» **Actions to take**
- a) In the passage on prediction-error filters, what is removed from a seismic trace in the deconvolution problem?
- b) Rewrite every line of the listing below with "icon" changed to "symbol" and everything else left unchanged. Omit the pictures from your answer.

Prediction-error or annihilation filters

Next: An example of calculating Up: Background and definitions Previous: Solving methods

Prediction-error or annihilation filters

One of the most common geophysical applications of inversion is the calculation of prediction-error filters. A prediction-error $\sv r$ is defined as

$\begin{displaymath} r_j = \sum_{i=0}^{n} f_i d_{j-i},\end{displaymath}$

(26)

where $\sv f$ is the prediction-error filter of length $\sv n$ , and $\sv d$ is an input data series. The filtering operation may also be expressed as $\sv f \ast \sv d = \sv r$ ,where $\ast$ indicates convolution. For the sake of the discussion here, $\sv d$ is an infinitely long time series. As in the previous discussion, the error $\sv r$ and the data $\sv d$ will be assumed to be stationary and have a Gaussian distribution with a zero mean. The error $\sv r$ will also be assumed to be uncorrelated so that $E[\sv r \sv r^{\dagger}] = \sigma_r^2 \st I$ .

Application of a prediction-error filter removes the predictable information from a dataset, leaving the unpredictable information, that is, the prediction error. A typical use of prediction-error filters is seen in the deconvolution problem, where the predictable parts of a seismic trace, such as the source wavelet and multiples, are removed, leaving the unpredictable reflections.

» **Excerpted records**
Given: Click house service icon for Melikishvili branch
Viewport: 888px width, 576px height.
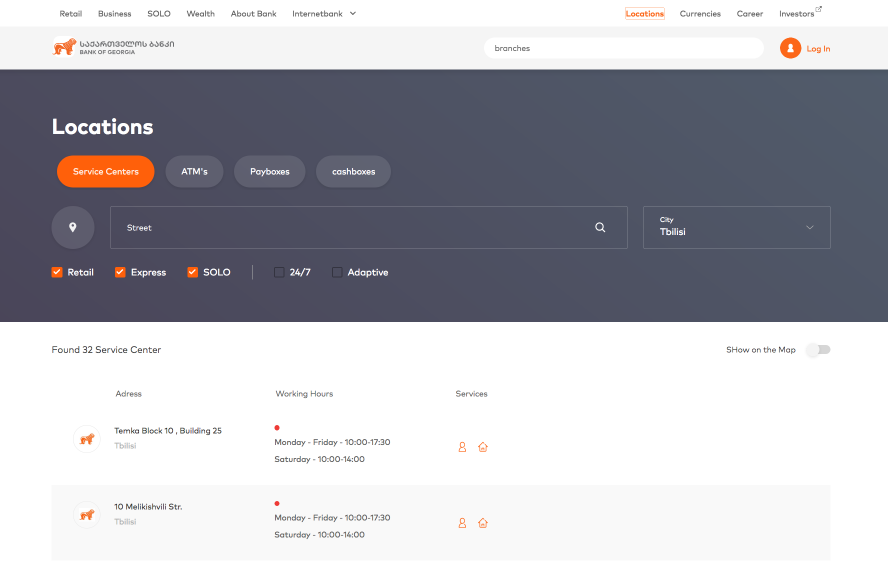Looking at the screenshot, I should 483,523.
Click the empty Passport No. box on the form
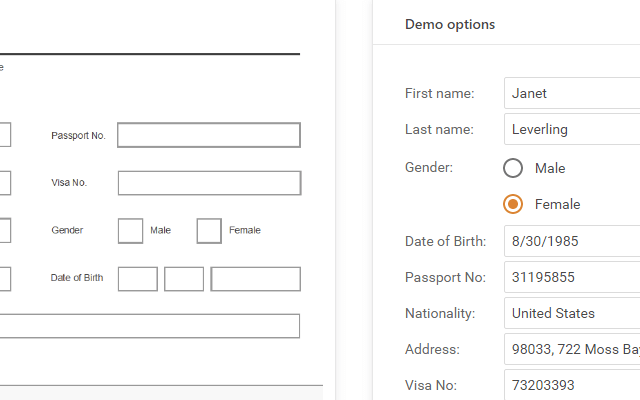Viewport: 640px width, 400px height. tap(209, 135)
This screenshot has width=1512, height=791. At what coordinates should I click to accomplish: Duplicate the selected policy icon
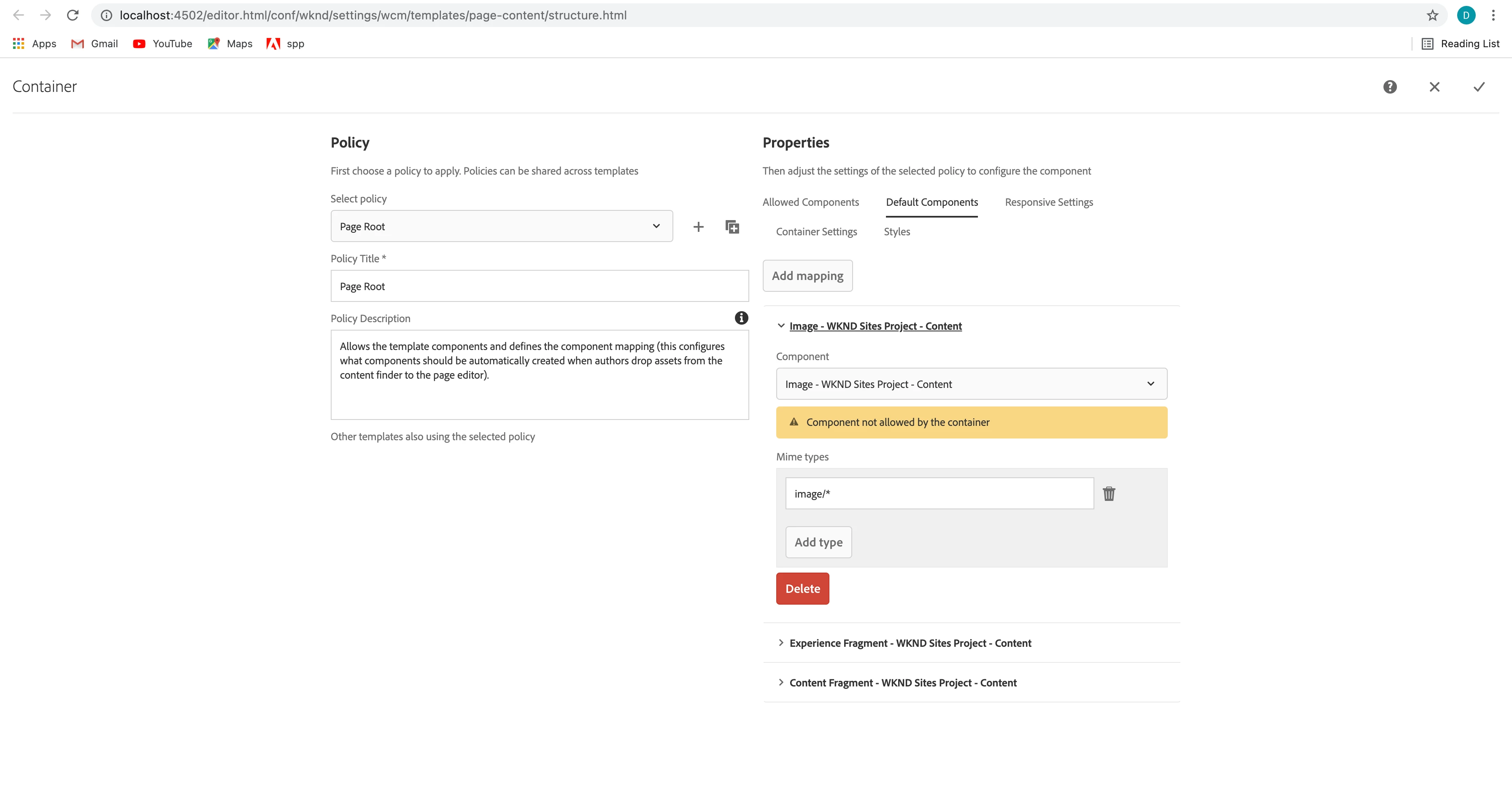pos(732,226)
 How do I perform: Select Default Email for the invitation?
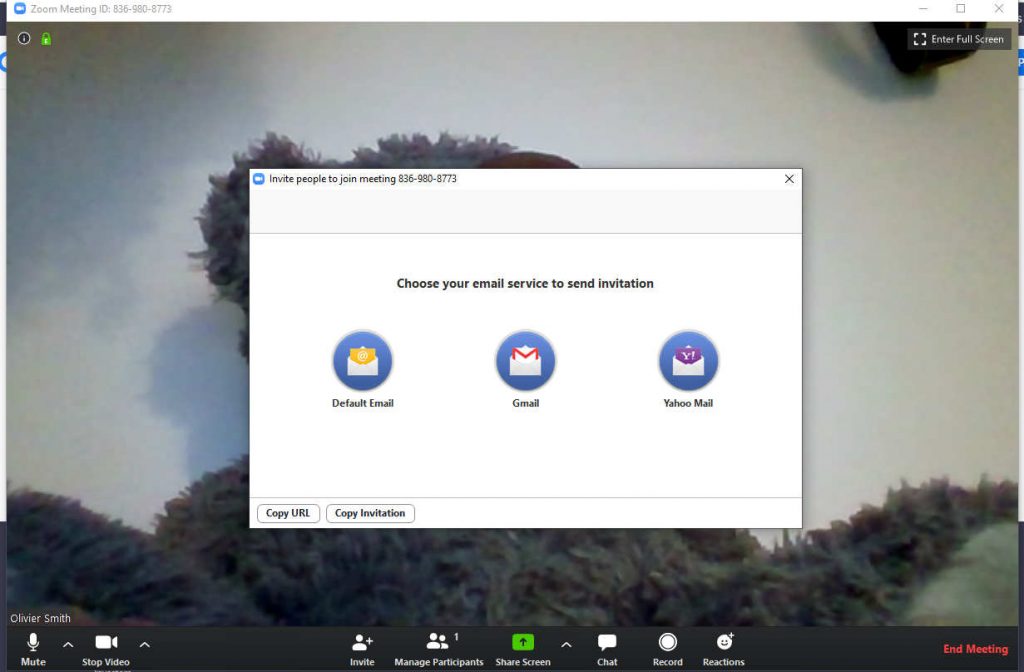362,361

» **Results by task**
- a) The predictable parts, such as the source wavelet and multiples, are removed.

- b)
Given: Click house service symbol for Melikishvili branch
Viewport: 888px width, 576px height.
Looking at the screenshot, I should 483,523.
Click the empty Passport No. box on the form
Viewport: 640px width, 400px height. tap(209, 135)
This screenshot has width=1512, height=791. At what coordinates should I click to accomplish: Duplicate the selected policy symbol
pos(732,226)
 How do I perform: Select Default Email for the invitation?
362,361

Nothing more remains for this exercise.